# WHAT TO DO:
Only the pictures should be left out; write out all other data exactly.

# DATA:
^^^^^^^^

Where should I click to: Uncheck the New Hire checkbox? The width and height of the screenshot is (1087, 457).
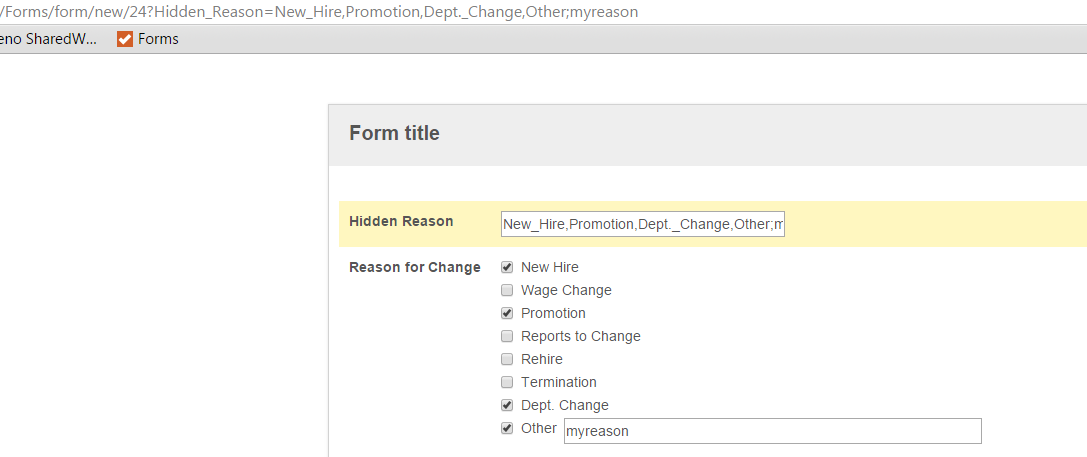(x=507, y=268)
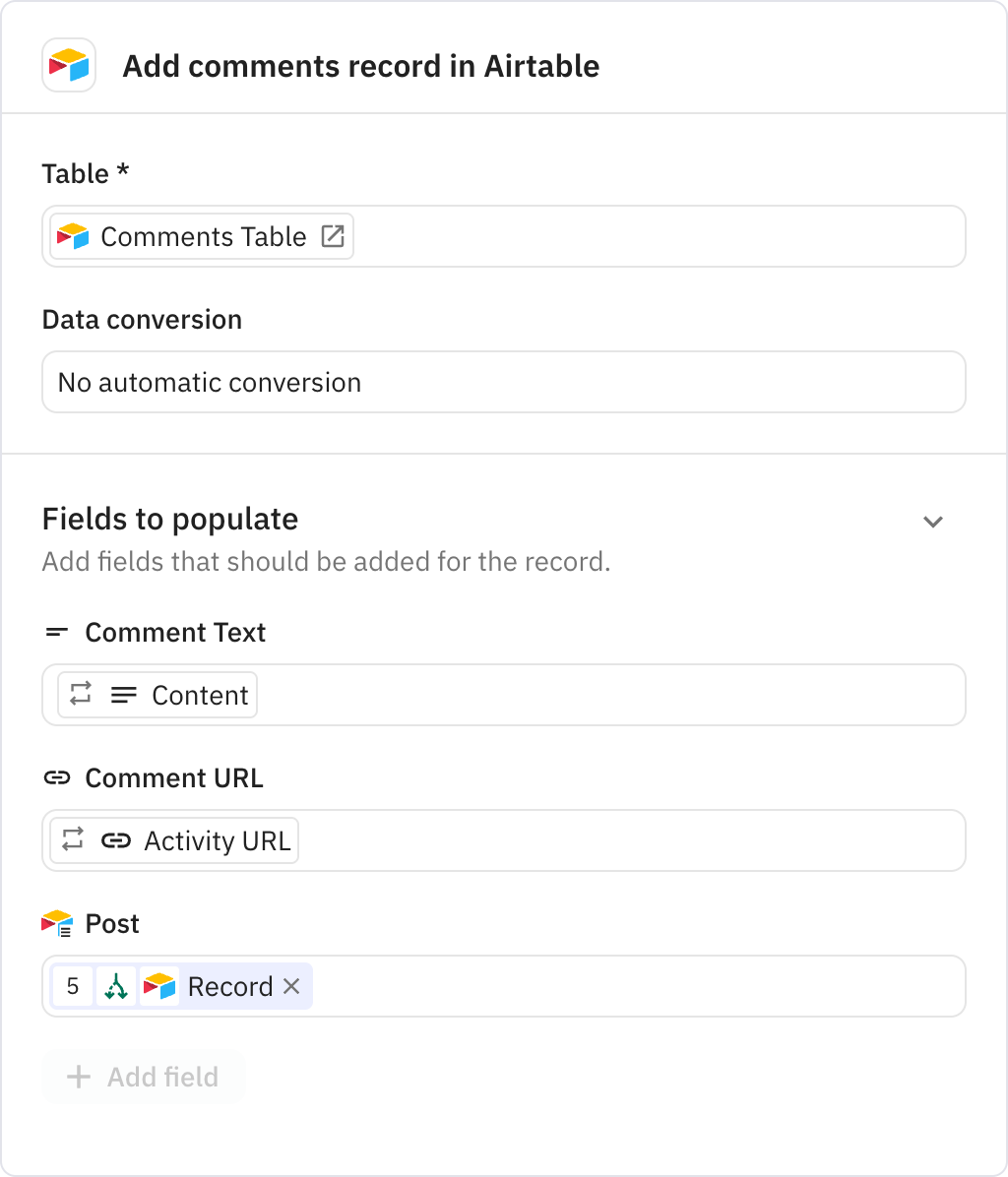1008x1177 pixels.
Task: Click the Airtable icon inside the Table field
Action: click(x=73, y=235)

^^^^^^^^

# RESPONSE:
Where should I click to: Uncheck the New Hire checkbox? The width and height of the screenshot is (1087, 457).
(x=507, y=268)
1008x1177 pixels.
Task: Click the Airtable icon inside the Table field
Action: click(x=73, y=235)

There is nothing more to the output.